Sometimes he's setting you up for the hammer blows. All he needs really is a
little ammunition, and today's news media, with its post-modernist
sensitivities, is only too willing to
provide:
A peaceful
weekend. At least here. There’s a bloody child on the front page of the
newspaper. The Strib subhead calls them “Islamic guerrillas” and
“fighters” and “militants,” because you know one
man’s terrorist is another man’s disciple of God who practices his
sharpshooting so he can nail children in the back at 50 paces.

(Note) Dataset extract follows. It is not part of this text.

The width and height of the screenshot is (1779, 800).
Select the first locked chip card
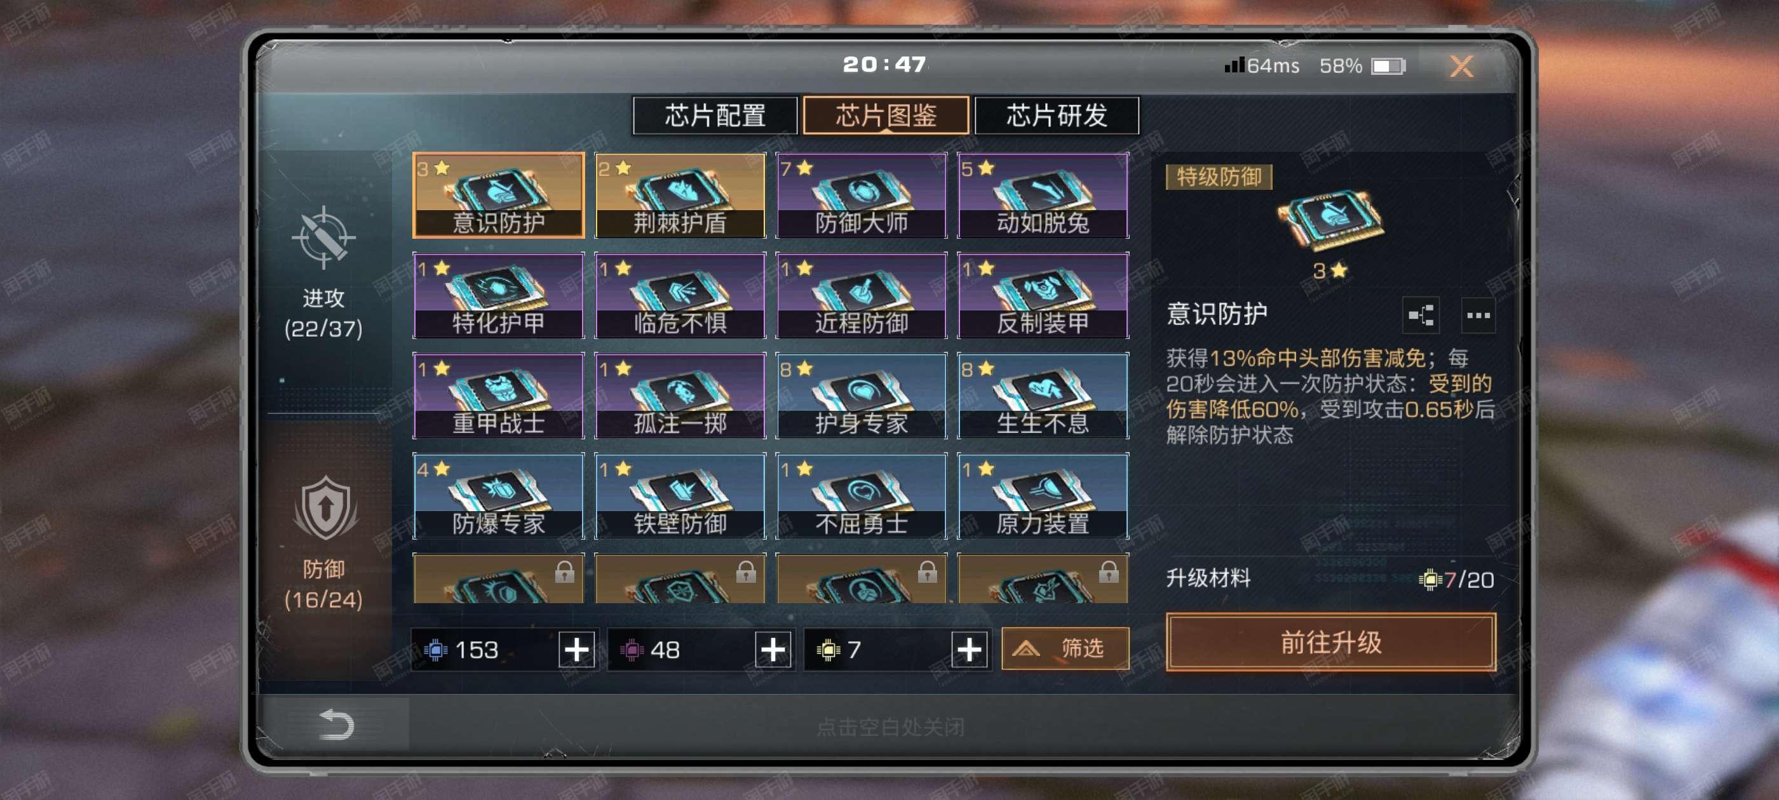pos(499,578)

I've often thought that real comic
genius lies in noticing everyday things that are hysterical, but that the rest
of us are too busy with our lives to notice, and place in context. We see them,
but we do not notice them. The fact that we have seen them is the hook the comic
exploits, our shared awareness of the laughter ready to happen, needing only a
shove from a pro. Lileks is not a comic, but a careful observer of the world we
live in. Sometimes the things he sees are humorous. Often they are not. The
by-now standard reference to guerrillas, versus terrorists, in Beslan would
probably not have caught my attention - I have come to a point in my life when I
read the newspapers like politburo observers used to read
Pravda
and
Izvestia
back in the days of the Soviet empire: I look for what they
don't
say, I read between the lines. The code language used to avoid the possibility
of offending anyone's sensitivities, or choosing sides in an existential war
between freedom and tyranny I find uninteresting - it bears so little
resemblance to the world as I see it. In some distant part of my consciousness,
my eyes register lines like this, while my mind moves
on:
“This week’s bloodbath in Russia shattered the notion that innocents
are taboo terror
victims.”
Only now is such a notion
shattered, Lileks notices.
His genius
then, lies in noticing. Go there, read him, share his despair at the kind of
mind that could formulate a sentence like that in September, 2004. Also
deconstructed are playwright/actor Wallace Shawn, and sadly, comic artist Art
Spiegelman.
Artists are sensitive
souls, who thrive in times of peace and prosperity. I can understand them
wishing that the times we live in were different - I wish they were too. What I
cannot understand is how these sensitive observers of the world around us can
see what we have seen and still, somehow find a way to lay the blame for it all
on BUSHCHENEYHALLIBURTON (ed. Don't
forget
AHSCROFT).
Sailors
are forced to be pragmatists in order to survive. The ocean is our environment,
and it cannot be reasoned with, nor wished away. You must deal with the sea as
it is, and not as you wish it might be. If it does not conform to your desires,
you must modify them or perish. If the ocean doesn't conform to your world view,
you must challenge your
assumptions.
Perhaps that's the
difference between sailors and artists.